II. La décision à l’examen

 

[9]               Dans sa décision de vingt-cinq pages, le commissaire a estimé que le demandeur n’était ni crédible ni digne de foi et il en a conclu qu’il n’avait pas de crainte subjective de persécution. Il a accepté que le demandeur d’asile ait pu être détenu, mais il n’a pas cru qu’il avait fait l’objet de violences. Le commissaire n’a pas accepté non plus que les forces policières turques soient à la recherche du demandeur, car ce dernier avait réussi à obtenir un passeport et à quitter la Turquie à deux reprises sans incident. Le commissaire a signalé que le demandeur avait tardé avant d’affirmer qu’il était un objecteur de conscience et a estimé que cette allégation n’était pas fondée. Le commissaire a par conséquent rejeté l’aspect de la demande d’asile fondée sur le statut d’objecteur de conscience. Le commissaire a par ailleurs estimé que les détentions qu’avait subies le demandeur d’asile, si c’était vraiment le cas, s’inscrivaient dans le cadre d’interventions policières destinées à maintenir l’ordre public et à protéger la population en général et qu’elles ne visaient pas précisément le demandeur d’asile du fait de sa religion, de son origine ethnique kurde ou de ses opinions politiques.

III. Questions en litige

 

[10]           Le demandeur reproche au commissaire d’avoir commis les erreurs suivantes dans sa décision. J’ai modifié légèrement la formulation de ces questions :

a.       La SPR a commis une erreur en concluant que le demandeur n’était pas crédible et en concluant, en conséquence, que :

i)                    Le demandeur n’avait pas de crainte subjective de persécution;

ii)                   La détention du demandeur n’était pas motivée par un des motifs prévus par la Convention;

  1. La SPR a commis une erreur en n’évaluant pas les risques futurs auxquels le demandeur pourrait être exposé s’il retournait en Turquie et y participait à des activités qui font la promotion de la culture, de la religion ou de la politique kurdes;
  2. La SPR a commis une erreur en concluant que le demandeur n’était pas un objecteur de conscience;
  3. La SPR n’a pas procédé à une analyse distincte des risques prévus à l’article 97.

 

IV. Norme de contrôle

 

[11]           La plupart des questions précitées se rapportent à la conclusion que le commissaire a tirée au sujet de la crédibilité. La norme de contrôle applicable à ces questions est celle de la décision raisonnable (Dunsmuir c. Nouveau-Brunswick, 2008 CSC 9; Khokhar c. Canada (MCI), 2008 CF 449, [2008] A.C.F. no 571, aux paragraphes 17 à 23 (QL)). En ce qui concerne l’obligation de procéder à une analyse distincte en ce qui concerne l’article 97 et de tenir compte des risques à venir, il s’agit de questions de pur droit qui commandent moins de retenue de la part de la Cour. C’est la norme de la décision correcte qui s’applique à ces questions (Choudhary c. Canada (MCI), 2008 CF 412, [2008] A.C.F. no 583, au paragraphe 13 (QL)).

 

V. Analyse

 

  1. Le commissaire a-t-il commis une erreur en concluant que le demandeur n’était pas crédible et qu’il n’avait pas une crainte subjective de persécution?

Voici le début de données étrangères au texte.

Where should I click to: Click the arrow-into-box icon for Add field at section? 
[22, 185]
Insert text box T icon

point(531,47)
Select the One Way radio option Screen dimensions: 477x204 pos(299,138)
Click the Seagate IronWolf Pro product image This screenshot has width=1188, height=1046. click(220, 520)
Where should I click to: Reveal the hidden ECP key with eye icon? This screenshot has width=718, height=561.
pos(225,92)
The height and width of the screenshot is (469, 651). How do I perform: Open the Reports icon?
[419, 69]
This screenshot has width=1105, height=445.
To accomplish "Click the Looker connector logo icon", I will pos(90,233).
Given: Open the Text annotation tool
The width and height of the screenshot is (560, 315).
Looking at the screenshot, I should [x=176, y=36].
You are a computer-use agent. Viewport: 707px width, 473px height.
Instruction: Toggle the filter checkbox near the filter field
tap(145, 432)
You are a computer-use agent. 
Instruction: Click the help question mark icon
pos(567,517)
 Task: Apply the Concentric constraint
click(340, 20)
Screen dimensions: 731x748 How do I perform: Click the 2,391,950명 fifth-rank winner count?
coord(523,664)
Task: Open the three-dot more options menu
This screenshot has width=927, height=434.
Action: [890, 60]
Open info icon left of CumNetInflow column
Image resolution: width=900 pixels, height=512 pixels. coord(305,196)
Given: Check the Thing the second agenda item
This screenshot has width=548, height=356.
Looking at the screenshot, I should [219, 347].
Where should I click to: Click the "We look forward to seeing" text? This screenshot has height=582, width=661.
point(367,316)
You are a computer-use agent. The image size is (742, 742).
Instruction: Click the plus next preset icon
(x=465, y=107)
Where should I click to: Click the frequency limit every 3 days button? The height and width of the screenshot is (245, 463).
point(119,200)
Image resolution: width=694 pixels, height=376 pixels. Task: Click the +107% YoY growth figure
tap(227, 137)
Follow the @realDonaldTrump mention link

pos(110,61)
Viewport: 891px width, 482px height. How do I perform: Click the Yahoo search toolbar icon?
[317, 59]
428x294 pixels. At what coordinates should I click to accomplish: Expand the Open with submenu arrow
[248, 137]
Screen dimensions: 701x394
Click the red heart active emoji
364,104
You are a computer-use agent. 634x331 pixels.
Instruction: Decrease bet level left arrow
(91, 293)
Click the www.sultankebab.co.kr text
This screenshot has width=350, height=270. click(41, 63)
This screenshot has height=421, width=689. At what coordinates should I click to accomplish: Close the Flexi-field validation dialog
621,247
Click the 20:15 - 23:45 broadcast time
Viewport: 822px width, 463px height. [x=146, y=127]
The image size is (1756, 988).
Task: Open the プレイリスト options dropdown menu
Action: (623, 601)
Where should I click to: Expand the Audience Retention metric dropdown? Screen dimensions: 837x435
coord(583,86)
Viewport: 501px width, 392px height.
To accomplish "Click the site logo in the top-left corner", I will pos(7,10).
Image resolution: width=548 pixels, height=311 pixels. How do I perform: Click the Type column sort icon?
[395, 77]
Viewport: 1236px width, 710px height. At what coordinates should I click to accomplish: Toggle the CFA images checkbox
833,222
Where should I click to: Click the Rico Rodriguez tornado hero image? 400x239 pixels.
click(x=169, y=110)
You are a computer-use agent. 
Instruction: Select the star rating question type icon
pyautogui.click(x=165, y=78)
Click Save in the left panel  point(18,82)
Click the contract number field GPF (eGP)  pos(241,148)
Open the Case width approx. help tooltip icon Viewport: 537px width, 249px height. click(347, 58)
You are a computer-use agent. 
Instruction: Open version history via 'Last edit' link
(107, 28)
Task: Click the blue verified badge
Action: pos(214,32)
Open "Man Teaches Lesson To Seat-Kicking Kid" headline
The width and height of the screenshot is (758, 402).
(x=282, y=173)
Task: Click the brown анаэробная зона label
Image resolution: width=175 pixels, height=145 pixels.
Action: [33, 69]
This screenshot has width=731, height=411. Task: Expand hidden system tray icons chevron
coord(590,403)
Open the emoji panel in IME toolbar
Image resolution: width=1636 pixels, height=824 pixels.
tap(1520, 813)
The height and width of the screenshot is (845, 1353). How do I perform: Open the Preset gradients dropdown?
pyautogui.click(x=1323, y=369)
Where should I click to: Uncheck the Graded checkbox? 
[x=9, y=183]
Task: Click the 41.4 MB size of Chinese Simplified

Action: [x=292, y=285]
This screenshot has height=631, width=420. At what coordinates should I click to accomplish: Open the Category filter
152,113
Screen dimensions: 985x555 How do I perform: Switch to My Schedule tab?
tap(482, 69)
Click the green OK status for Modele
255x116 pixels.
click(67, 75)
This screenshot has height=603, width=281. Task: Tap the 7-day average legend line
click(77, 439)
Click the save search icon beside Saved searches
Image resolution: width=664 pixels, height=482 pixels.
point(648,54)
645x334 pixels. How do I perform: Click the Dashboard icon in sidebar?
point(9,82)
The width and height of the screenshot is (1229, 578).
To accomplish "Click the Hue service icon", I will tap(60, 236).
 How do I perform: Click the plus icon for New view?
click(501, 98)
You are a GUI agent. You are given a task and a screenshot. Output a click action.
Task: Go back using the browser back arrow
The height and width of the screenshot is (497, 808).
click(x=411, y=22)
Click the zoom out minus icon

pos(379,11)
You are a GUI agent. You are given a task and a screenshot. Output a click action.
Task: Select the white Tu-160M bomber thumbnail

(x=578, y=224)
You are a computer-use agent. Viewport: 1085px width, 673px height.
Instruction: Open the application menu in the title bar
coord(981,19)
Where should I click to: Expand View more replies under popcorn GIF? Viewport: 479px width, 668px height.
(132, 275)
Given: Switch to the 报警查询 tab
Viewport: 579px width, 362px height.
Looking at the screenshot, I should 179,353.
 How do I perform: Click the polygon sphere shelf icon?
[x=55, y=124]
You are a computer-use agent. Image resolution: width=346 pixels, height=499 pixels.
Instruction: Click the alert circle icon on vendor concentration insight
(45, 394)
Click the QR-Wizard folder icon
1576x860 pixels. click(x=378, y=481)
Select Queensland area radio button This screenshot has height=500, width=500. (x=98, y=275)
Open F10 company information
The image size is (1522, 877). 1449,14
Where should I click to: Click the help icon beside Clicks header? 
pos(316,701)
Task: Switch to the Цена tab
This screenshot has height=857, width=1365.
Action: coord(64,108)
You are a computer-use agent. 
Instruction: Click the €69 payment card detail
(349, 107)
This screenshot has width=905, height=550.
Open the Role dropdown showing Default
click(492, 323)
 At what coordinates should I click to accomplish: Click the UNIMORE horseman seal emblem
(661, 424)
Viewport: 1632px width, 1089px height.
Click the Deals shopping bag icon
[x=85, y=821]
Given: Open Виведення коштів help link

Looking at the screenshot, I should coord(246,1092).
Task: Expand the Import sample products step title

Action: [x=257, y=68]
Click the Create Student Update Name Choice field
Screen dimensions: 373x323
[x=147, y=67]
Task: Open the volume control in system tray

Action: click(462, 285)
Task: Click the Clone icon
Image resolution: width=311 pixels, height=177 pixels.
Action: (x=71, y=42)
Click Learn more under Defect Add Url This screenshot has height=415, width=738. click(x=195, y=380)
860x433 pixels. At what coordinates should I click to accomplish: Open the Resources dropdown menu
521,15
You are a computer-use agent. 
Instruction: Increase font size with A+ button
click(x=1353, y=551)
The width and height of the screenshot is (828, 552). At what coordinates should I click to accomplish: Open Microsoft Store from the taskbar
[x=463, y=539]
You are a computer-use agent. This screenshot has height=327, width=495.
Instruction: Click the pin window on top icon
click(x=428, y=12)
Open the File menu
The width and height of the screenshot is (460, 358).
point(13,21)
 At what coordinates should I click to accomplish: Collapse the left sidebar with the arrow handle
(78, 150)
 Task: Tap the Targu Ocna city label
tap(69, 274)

[12]           Le commissaire a examiné les prétentions du demandeur mais a estimé que, contrairement à ce qu’il prétendait, les autorités turques ne cherchaient pas à le persécuter. Au paragraphe 33 de ses motifs, le commissaire écrit :

En résumé, compte tenu de l’ensemble des conclusions défavorables concernant les éléments centraux de la demande d’asile du demandeur et de l’analyse des preuves documentaires présentées au sujet du traitement des citoyens kurdes et alévis en Turquie, je ne crois pas que le demandeur d’asile ait été victime d’un harcèlement systématique pour des motifs ethniques, religieux ou politiques de la part des fondamentalistes sunnites ou des nationalistes turcs ni qu’il ait fait l’objet de brutalités policières en novembre 2001 et en mars 2002 du fait de son origine ethnique kurde, de sa croyance alévie ainsi que de ses activités et de ses opinions politiques prokurdes ou gauchistes en Turquie, comme cela est allégué.

 

[13]           Le commissaire a fondé cette conclusion sur le fait que le demandeur avait réussi à obtenir un passeport et qu’on l’avait laissé sortir du pays à deux reprises, sur les contradictions relevées dans les éléments de preuve du demandeur et sur le temps considérable que le demandeur avait laissé s’écouler avant de demander l’asile et de se réclamer à nouveau de la protection de la Turquie. 

 

[14]           Le demandeur affirme que le commissaire a commis une erreur en fondant sa conclusion défavorable au sujet de la crédibilité sur sa conclusion que les autorités turques ne lui auraient pas délivré de passeport et ne l’auraient pas laissé sortir du pays s’il était recherché par la police. Le demandeur soutient qu’il s’agit là d’une erreur parce que rien ne permet de penser que ceux qui sont arrêtés mais qui ne sont pas accusés d’implication dans des activités kurdes se voient refuser un passeport. Le demandeur fait valoir que [traduction] « si la personne ne fait pas l’objet d’une enquête, le passeport lui sera délivré ».

 

[15]           Pour ce qui est de la crainte subjective, le demandeur affirme que, dans sa décision, le commissaire de la SPR n’explique pas comment il en arrive à conclure qu’il n’existait pas de crainte subjective alors qu’il avait déjà jugé plausible que le demandeur avait été détenu. Le demandeur ajoute que le commissaire a eu tort de se demander si le demandeur s’était réclamé à nouveau de la protection de l’État en 2003, alors que le demandeur avait expliqué qu’il n’avait commencé que plus tard à avoir une crainte subjective.

 

[16]           Le demandeur allègue que le commissaire a commis une erreur en concluant que la police l’avait arrêté pour protéger l’ordre public. Le demandeur fait valoir que sa détention visait plutôt à réprimer la promotion de la culture kurde et des opinions politiques de gauche.

 

[17]           Le défendeur soutient que la délivrance du passeport n’est pas la seule raison pour laquelle le commissaire n’a pas ajouté foi aux allégations du demandeur, qui affirmait qu’il avait été battu et torturé. Le défendeur affirme que le commissaire a également tenu compte d’autres omissions, incohérences et invraisemblances : en effet, le temps que le demandeur avait laisser s’écouler avant de quitter la Turquie, de se réclamer à nouveau de la protection de l’État et, enfin, de demander l’asile au Canada, étaient tous des facteurs qui avaient contribué à la conclusion défavorable tirée par le commissaire au sujet de la crédibilité. Le défendeur affirme que le commissaire n’a pas commis d’erreur en se fondant sur le fait que les incidents de harcèlement n’étaient pas mentionnés dans les notes prises au point d’entrée et sur le refus du demandeur de faire son service militaire pour conclure qu’il manquait de crédibilité.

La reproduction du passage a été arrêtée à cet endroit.